The Arco delle Due Porte or Arch of Two Doors is one of the remaining portals in the 11th century walls of Siena. It has been variously called the Porta di Stalloreggi with the gates known as San Quirico, Santa Margherita, and the Arco di Santa Lucia. It was the entrance into the southwesternmost end of Via Stalloreggi in Siena, region of Tuscany, Italy. Outside of the portal, in the Piazetta dell Due Porte are a confluence of streets: Via Fosso di Sant'Ansano flows south, Via Paolo Mascagni flows west, and Pian dei Mantellini flows south.  Via Mascagni leads down the slope some 200 meters to the 13th-century gate: Porta Laterina. Pian dei Mantellini lead to the church and convent del Carmine.

History
One of the arches has been walled, likely soon after the 13th-century expansion of the walls.

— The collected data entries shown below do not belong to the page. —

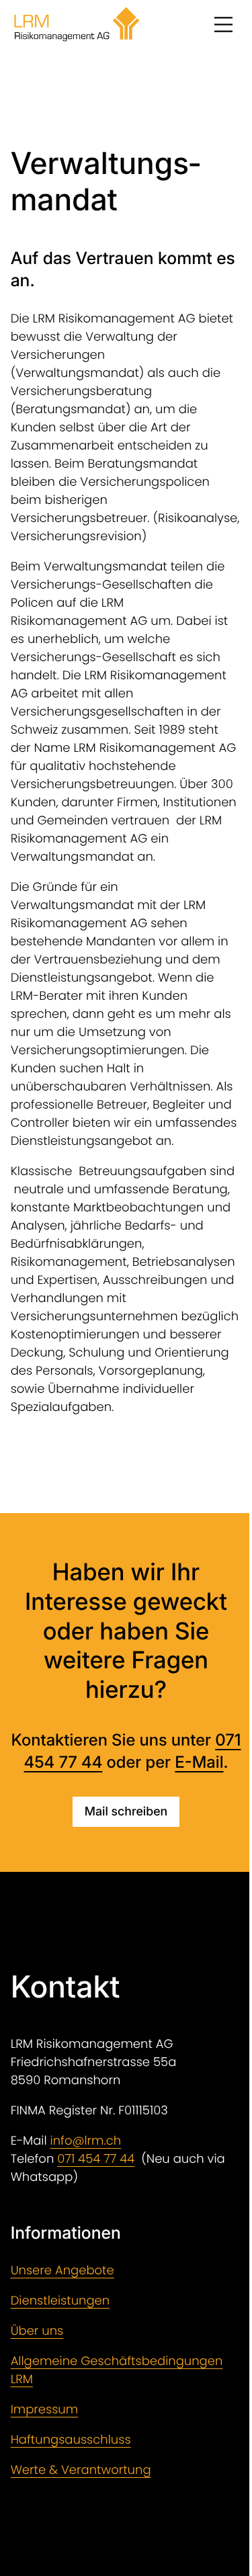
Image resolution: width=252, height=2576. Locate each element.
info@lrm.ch (86, 2141)
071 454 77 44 (95, 2159)
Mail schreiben (126, 1812)
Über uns (37, 2331)
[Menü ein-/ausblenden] (223, 24)
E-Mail (199, 1762)
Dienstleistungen (60, 2300)
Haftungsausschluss (71, 2440)
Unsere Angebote (62, 2270)
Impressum (45, 2409)
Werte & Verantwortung (81, 2470)
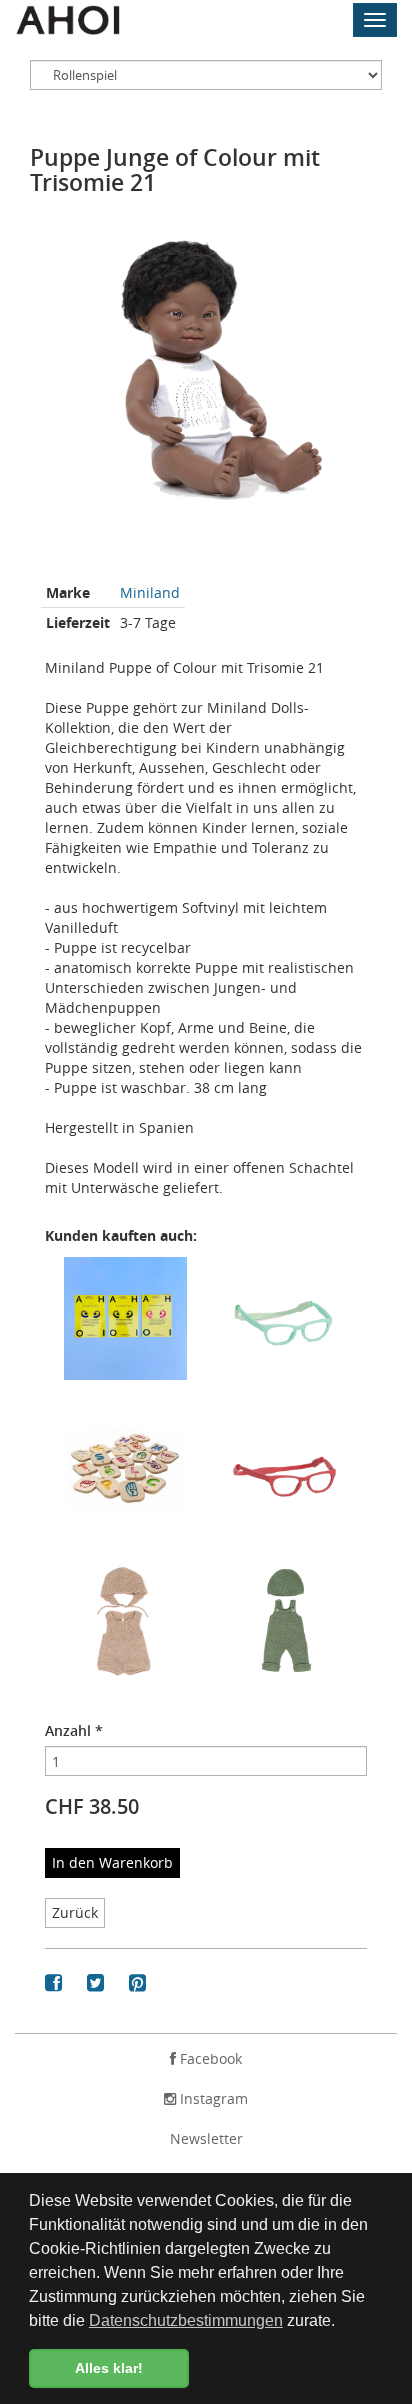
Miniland (150, 592)
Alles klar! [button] (109, 2368)
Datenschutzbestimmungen (186, 2320)
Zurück (75, 1912)
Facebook (209, 2058)
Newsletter (206, 2138)
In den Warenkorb (112, 1862)
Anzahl (74, 1730)
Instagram (212, 2098)
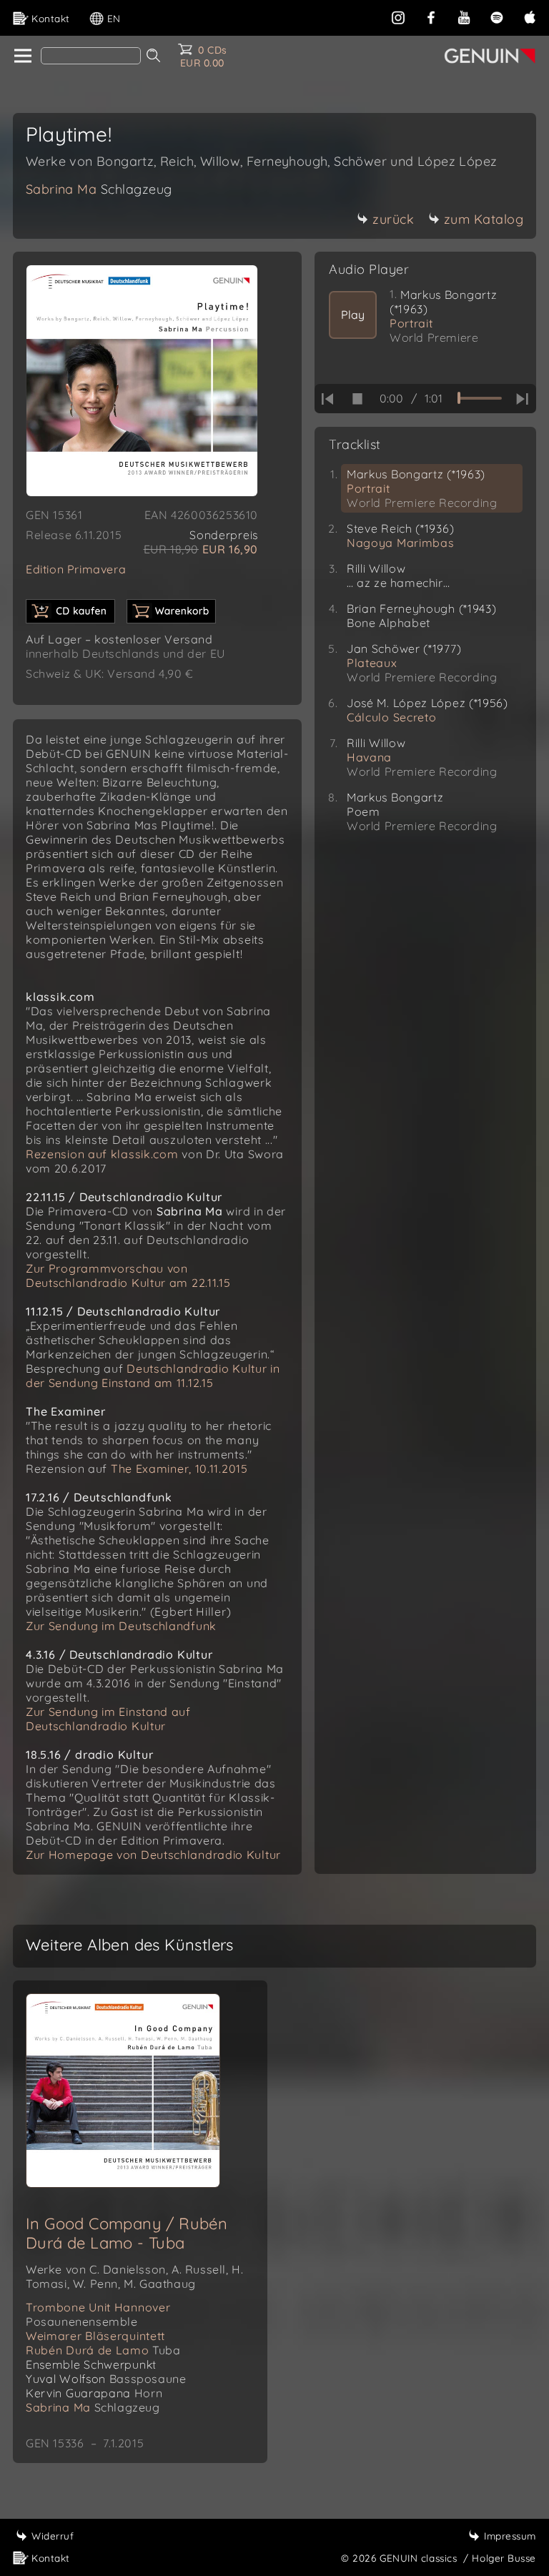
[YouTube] (464, 16)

A tabernacle facing the piazza, to the left of the walled-up arch, now shelters behind glass the remains of a Madonna and Child, attributed to either Duccio or one of his followers. The fragment was part of a larger fresco that once included patron saints of Siena. Another Tabernacle stands aside the inner arch of the gate. A plaque on the wall of a house just inside the gate claims Duccio painted his famous Maesta in that house.

Bibliography
Toscana. Guida d'Italia (Guida rossa), Touring Club Italiano, Milano 2003.